(Stored dataset items)
* * *

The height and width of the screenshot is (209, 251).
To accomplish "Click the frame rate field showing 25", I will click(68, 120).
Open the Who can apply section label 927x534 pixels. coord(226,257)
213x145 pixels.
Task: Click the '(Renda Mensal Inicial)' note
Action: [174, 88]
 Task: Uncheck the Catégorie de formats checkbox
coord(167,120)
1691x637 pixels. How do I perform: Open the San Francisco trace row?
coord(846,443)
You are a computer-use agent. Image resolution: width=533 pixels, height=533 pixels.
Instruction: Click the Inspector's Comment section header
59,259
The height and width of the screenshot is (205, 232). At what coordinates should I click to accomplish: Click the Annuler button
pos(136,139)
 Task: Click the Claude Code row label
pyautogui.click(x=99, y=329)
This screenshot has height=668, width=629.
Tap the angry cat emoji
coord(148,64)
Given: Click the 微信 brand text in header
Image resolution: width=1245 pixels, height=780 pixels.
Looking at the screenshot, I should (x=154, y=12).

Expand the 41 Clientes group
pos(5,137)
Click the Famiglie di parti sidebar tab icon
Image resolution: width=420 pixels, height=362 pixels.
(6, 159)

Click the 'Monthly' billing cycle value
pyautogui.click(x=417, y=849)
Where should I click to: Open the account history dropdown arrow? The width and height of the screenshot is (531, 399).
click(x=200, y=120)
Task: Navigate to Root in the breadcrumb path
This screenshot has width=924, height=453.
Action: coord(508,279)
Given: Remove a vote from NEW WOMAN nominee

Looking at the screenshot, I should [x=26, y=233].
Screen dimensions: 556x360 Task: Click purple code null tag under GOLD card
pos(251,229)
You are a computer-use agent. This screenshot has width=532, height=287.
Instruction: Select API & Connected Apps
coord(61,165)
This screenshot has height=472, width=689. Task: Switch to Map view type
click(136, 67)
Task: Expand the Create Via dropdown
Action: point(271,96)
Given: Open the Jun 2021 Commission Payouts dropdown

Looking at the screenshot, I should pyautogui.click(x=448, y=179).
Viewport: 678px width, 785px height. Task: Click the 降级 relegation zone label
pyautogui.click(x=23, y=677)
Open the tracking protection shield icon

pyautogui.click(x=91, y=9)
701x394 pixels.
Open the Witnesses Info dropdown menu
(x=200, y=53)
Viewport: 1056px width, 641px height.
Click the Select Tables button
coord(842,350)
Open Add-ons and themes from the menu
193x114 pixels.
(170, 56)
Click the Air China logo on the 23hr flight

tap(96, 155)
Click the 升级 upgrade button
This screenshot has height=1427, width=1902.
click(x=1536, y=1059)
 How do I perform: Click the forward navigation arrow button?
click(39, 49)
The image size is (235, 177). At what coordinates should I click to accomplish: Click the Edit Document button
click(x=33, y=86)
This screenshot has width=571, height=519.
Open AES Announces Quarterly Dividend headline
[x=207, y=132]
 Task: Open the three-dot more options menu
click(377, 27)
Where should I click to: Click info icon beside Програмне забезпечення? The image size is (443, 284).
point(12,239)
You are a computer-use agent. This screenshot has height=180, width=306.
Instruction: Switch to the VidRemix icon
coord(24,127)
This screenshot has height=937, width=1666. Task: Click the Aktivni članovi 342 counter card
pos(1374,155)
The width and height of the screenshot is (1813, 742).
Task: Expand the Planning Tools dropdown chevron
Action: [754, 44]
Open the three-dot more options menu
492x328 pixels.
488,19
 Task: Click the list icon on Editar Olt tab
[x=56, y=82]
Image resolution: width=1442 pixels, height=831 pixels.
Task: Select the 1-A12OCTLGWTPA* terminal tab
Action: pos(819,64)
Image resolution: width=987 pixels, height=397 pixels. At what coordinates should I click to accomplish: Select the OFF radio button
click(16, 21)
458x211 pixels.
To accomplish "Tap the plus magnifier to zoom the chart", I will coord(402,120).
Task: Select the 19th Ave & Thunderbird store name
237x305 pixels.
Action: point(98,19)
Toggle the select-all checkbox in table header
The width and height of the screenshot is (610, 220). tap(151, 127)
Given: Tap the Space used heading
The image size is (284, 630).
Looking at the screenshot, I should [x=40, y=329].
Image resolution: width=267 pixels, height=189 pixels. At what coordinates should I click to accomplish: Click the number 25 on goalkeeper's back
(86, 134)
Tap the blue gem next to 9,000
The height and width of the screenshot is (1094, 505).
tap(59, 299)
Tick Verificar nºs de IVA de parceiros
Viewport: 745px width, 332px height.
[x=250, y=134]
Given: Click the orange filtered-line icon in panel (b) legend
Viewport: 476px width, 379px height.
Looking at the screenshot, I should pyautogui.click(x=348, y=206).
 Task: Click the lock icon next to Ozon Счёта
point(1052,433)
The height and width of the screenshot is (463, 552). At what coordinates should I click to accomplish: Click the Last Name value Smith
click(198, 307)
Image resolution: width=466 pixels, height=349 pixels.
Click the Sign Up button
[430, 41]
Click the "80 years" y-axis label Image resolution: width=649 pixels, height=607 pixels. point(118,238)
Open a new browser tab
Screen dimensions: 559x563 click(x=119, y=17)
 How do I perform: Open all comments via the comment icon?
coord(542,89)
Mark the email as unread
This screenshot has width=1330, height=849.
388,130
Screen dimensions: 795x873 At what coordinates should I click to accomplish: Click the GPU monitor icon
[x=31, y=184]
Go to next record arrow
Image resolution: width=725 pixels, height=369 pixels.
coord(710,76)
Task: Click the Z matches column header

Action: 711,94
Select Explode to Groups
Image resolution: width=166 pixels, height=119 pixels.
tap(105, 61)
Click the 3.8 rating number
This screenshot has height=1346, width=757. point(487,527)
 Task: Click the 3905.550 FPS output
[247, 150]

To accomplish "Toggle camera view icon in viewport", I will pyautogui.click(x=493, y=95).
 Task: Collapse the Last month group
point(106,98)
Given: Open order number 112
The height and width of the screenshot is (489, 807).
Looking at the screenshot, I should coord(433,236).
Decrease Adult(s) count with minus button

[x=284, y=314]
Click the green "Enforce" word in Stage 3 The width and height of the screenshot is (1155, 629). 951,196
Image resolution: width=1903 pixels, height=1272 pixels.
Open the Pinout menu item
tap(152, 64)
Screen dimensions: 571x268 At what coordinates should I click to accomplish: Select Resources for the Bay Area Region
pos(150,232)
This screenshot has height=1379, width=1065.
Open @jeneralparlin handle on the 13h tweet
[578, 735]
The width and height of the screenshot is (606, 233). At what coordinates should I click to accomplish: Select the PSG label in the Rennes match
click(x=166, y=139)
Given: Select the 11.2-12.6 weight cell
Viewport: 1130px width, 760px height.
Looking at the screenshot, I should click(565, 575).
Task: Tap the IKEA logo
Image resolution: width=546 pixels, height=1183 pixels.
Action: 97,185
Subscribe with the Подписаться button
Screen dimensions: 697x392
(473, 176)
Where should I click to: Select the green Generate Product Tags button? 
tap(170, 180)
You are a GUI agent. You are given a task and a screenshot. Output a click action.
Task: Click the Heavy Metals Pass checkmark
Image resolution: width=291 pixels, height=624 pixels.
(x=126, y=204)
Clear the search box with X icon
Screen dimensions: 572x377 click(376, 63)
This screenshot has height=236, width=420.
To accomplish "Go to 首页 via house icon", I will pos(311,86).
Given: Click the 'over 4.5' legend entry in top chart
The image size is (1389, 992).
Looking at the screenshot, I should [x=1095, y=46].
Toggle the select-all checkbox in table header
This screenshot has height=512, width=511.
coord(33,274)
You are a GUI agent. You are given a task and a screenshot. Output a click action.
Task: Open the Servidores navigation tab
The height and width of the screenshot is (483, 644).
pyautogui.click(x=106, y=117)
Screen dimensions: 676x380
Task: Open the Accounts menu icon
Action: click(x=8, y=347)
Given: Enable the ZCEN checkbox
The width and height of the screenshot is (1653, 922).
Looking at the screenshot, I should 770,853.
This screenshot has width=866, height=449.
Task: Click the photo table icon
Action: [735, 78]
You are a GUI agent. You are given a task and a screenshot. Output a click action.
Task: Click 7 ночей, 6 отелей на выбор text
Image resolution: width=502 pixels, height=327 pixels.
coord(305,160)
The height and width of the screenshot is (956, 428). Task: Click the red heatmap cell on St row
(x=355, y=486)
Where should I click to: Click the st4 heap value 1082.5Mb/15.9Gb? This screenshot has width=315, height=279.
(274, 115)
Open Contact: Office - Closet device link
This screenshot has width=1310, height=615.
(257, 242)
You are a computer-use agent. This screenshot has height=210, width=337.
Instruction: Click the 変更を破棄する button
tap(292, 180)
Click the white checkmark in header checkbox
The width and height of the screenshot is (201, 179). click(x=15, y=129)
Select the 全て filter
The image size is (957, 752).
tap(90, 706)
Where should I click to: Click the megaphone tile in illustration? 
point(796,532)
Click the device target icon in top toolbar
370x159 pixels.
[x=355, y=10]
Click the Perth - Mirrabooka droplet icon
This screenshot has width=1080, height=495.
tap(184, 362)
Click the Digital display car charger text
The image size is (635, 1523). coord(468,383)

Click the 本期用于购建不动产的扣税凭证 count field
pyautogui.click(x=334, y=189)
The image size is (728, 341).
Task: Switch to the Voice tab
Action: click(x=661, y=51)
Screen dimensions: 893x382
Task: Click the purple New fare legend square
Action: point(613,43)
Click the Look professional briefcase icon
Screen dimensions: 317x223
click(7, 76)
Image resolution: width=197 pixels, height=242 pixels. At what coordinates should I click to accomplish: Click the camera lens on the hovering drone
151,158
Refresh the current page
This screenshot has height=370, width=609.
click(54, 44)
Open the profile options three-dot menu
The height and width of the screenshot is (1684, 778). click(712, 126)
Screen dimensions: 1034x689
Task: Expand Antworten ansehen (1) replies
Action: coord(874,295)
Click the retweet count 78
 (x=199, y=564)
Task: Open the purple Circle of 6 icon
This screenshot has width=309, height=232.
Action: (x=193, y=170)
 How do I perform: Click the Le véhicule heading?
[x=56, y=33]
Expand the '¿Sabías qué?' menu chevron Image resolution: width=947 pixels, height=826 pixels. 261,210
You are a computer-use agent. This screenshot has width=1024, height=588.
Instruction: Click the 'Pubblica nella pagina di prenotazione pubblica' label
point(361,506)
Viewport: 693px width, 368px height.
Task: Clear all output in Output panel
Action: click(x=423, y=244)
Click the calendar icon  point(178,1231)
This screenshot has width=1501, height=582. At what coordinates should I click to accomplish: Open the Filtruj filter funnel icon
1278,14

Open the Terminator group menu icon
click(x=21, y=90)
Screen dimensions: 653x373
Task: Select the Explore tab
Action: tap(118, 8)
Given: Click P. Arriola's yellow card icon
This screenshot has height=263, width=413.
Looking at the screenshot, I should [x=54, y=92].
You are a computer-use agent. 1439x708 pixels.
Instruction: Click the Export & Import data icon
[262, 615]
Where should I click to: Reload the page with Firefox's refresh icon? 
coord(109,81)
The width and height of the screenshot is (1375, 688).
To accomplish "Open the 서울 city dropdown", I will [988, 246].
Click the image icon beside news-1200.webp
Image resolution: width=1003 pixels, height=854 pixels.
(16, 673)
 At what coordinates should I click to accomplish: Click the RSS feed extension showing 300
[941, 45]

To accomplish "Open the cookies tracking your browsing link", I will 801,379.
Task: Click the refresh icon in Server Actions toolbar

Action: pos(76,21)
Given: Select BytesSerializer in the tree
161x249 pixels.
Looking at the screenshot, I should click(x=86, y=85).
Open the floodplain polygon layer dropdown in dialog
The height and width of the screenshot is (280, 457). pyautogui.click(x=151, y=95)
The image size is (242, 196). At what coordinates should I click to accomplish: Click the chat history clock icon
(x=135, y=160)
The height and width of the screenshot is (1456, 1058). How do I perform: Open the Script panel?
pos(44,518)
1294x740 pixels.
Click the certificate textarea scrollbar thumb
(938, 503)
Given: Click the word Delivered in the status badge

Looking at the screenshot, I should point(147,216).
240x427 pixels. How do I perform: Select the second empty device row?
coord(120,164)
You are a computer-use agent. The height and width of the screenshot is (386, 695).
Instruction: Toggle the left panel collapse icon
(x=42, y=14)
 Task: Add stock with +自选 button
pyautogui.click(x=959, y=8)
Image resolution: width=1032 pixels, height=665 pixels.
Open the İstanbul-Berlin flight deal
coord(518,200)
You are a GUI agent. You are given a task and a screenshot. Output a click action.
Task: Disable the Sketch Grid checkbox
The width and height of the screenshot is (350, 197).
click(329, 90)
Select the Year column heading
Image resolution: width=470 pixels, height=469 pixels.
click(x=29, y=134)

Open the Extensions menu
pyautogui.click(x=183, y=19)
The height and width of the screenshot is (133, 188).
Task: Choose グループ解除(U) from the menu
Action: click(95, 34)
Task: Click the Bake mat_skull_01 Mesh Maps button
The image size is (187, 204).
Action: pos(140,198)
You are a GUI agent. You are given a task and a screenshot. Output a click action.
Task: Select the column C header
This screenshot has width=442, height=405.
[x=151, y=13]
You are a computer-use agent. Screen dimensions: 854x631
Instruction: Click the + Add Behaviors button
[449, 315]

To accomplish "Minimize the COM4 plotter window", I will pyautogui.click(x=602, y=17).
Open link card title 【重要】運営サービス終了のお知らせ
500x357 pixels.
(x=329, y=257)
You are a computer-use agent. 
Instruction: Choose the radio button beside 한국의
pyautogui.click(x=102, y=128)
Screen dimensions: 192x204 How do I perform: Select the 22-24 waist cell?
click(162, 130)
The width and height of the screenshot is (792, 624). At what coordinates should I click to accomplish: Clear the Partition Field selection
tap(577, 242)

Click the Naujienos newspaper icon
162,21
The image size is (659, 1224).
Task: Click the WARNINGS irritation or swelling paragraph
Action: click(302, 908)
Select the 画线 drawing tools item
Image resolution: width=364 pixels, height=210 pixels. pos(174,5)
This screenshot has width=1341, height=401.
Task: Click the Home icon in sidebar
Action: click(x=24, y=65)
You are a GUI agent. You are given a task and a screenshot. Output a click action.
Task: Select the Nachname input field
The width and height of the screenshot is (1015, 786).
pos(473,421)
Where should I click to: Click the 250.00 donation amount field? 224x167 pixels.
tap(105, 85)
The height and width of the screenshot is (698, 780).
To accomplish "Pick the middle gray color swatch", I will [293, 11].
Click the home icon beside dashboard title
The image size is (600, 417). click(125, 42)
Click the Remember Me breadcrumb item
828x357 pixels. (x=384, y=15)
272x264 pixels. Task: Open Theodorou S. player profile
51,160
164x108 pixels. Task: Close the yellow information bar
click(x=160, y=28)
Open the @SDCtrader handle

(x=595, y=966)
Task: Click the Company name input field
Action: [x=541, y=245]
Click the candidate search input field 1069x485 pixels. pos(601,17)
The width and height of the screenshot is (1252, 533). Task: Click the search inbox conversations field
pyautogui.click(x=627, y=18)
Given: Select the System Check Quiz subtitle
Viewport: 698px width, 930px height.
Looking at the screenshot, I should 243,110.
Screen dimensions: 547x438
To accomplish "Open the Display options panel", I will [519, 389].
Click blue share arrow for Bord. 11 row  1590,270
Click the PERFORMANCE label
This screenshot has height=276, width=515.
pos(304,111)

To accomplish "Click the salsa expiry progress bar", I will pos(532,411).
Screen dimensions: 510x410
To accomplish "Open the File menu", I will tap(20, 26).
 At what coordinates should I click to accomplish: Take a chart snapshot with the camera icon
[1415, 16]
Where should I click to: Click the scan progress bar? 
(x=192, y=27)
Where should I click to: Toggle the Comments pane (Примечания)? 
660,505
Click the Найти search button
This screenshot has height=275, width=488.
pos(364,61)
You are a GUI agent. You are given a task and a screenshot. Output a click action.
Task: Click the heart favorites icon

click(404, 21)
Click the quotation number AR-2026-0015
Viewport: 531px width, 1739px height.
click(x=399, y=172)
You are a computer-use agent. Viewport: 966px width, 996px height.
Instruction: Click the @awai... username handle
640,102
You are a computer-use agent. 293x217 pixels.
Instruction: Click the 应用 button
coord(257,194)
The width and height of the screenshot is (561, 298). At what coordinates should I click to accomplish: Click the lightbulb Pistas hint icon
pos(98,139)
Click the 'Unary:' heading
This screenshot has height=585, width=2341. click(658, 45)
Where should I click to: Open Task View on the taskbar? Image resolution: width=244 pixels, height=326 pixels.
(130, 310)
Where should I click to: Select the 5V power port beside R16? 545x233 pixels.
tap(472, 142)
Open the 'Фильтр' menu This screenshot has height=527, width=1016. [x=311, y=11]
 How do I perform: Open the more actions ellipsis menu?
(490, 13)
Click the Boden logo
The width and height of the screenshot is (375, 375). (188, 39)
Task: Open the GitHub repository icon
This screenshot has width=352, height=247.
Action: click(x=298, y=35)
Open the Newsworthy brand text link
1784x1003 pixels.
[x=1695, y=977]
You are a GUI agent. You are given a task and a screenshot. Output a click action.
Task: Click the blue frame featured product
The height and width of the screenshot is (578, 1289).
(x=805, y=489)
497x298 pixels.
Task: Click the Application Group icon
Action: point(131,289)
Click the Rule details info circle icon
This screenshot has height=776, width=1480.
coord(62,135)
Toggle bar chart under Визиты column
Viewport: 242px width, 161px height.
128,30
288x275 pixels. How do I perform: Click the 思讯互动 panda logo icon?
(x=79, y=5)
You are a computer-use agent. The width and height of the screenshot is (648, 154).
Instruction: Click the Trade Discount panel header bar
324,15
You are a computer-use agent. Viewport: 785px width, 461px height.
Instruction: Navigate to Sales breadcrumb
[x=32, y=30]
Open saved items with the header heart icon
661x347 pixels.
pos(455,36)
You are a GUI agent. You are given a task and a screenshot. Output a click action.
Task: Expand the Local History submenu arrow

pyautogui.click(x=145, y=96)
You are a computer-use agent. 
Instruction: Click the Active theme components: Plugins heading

* * *

*Problem to work on:* The reply should be nothing but the number of lines in the entries that include "will".

*Solved problem:* 11